Stored records

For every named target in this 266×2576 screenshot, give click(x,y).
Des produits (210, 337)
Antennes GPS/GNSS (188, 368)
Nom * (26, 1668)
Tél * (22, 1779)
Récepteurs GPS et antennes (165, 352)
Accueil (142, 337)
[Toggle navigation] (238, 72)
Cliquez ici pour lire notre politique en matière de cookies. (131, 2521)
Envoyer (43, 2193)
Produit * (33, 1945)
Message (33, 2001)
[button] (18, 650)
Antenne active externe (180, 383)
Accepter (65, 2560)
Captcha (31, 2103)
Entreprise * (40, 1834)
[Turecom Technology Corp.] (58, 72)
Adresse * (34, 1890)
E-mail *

Directions for this task: Make a faithful copy of every record above.

Solved exercise:
For every named target in this 266×2576 screenshot, give click(x,y).
Des produits (210, 337)
Antennes GPS/GNSS (188, 368)
Nom * (26, 1668)
Tél * (22, 1779)
Récepteurs GPS et antennes (165, 352)
Accueil (142, 337)
[Toggle navigation] (238, 72)
Cliquez ici pour lire notre politique en matière de cookies. (131, 2521)
Envoyer (43, 2193)
Produit * (33, 1945)
Message (33, 2001)
[button] (18, 650)
Antenne active externe (180, 383)
Accepter (65, 2560)
Captcha (31, 2103)
Entreprise * (40, 1834)
[Turecom Technology Corp.] (58, 72)
Adresse * (34, 1890)
E-mail *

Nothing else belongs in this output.